Have you discovered any particularly effective methods for teaching Yiddish?
I find that if you encourage a group of people to work towards a common goal that has the potential of being highly enjoyable, using a language that they don’t know, their language skills sky-rocket. For that reason, each year I stage a Purim Shpil, a Yiddish production that coincides with the Jewish festival of Purim, which involves the whole Jewish and Hebrew Studies department – both students and staff – regardless of whether they can speak Yiddish.
I strongly believe that drama and music improve teaching and learning; they kick-start students’ learning in a completely different way to classes. I’m also a big dinosaur in that I believe intensely in face-to-face teaching rather than having everything on the internet.
How easy is it to balance your teaching and research commitments?
I’ve always loved teaching, and I wish the same gravitas would be given to teaching as it is to research these days. I have to be honest: the amount that I teach together with all my extra commitments means that I don’t have very much time for my own research.
I’m also endlessly being asked to translate. I try as far as possible to give away those jobs but occasionally they’re so fascinating (for example simultaneous translation in the High Court) that I can’t resist doing them myself.
Your status as a Provost Teaching Award winner enabled you to apply for funding to go on a fact-finding trip. What made you pick Paris?
Paris’s Maison de la Culture Yiddish has developed over the years as the most interesting and innovative centre for Yiddish teaching in Europe. It’s a very vibrant place with people coming and going all the time.
They have monthly literary seminars, visual exhibitions on subjects like science education in Yiddish, and language courses ranging from absolute beginners’ level to the most advanced. At the same time they’ve got all kinds of cultural activities like choir workshops and courses on the use of humour in Yiddish literature.
In 2002 I produced a world premiere of Jacob Jacobson, a full-length Yiddish play. That production inspired [La Maison] to form a drama group, which I was very chuffed about!
Throughout the rest of the world, if you work in Yiddish you work in isolation, but in Paris there’s a whole collective. Some are native Yiddish speakers like me, some are academics working in different universities around Paris, and together they’re doing something that doesn’t exist anywhere else.
It sounds like a fascinating place. What are you going to investigate during your trip?
I thought it would be very interesting to attend as many classes as I possibly can over the five days I’m there. I want to speak to the teachers before and after each session about the kind of teaching they do and why, and also coordinate meetings amongst the collective. My plan is to impart certain questions before I go so they have some thinking time beforehand.
I also want to find out to what extent they share materials and use technology in their teaching and compare it to what I do here. I might come across something and think ‘That’s terrific, I absolutely must adopt that instantly’, or I might think ‘That’s great but it wouldn’t work in London’. I don’t know.
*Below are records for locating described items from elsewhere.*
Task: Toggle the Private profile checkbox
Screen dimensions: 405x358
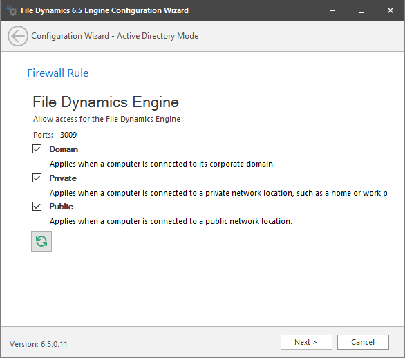Action: [x=37, y=178]
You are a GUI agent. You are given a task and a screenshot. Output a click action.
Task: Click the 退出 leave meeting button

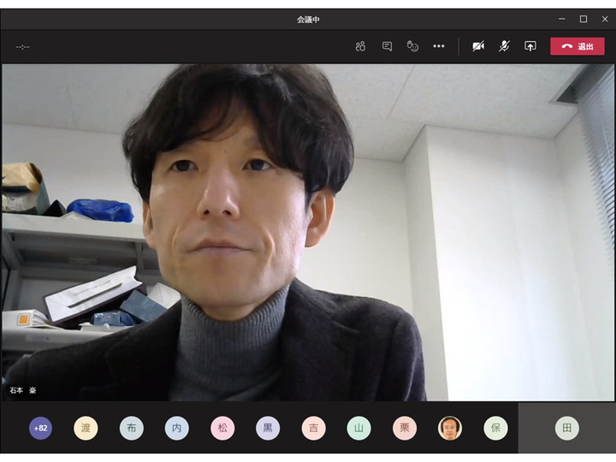[577, 46]
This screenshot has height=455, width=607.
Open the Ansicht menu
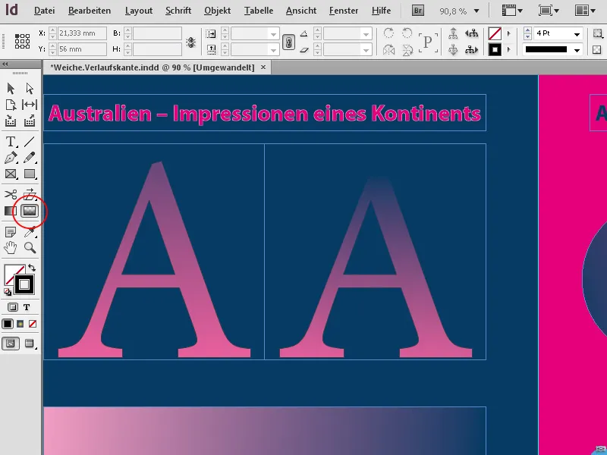[300, 11]

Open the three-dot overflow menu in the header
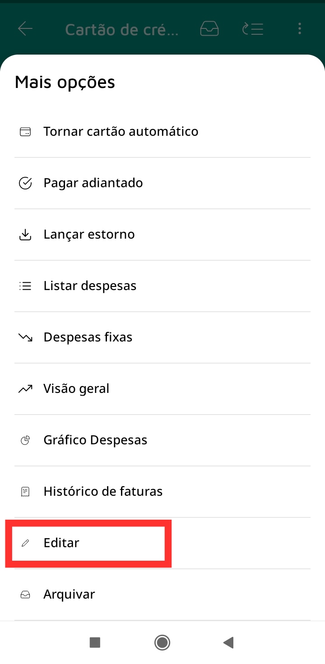pyautogui.click(x=300, y=29)
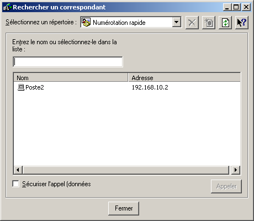Image resolution: width=254 pixels, height=221 pixels.
Task: Click the Fermer button
Action: click(x=124, y=208)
Do you anticipate the trip having a significant impact on the way you teach?
I have to say I don’t know. Because I’ve done so much teaching in my life, there are certain things that I feel work and would be unlikely to discard. However, I’m always happy to experiment. Teaching is like that, you have to be quite intuitive and you always have to have an awareness of who you have before you.
Even though I’ve made many trips to Paris, sometimes teaching
there three times a year, I’ve never actually been with the purpose of
attending absolutely every class that they’re holding in order to get a
panoramic view. So many issues will arise, I’m sure.
I’ll have to take a big fat notebook.
Dr Helen Beer is lecturer in Yiddish at the Department of Hebrew and Jewish Studies. We will be reporting on the outcomes of her trip once she returns from Paris.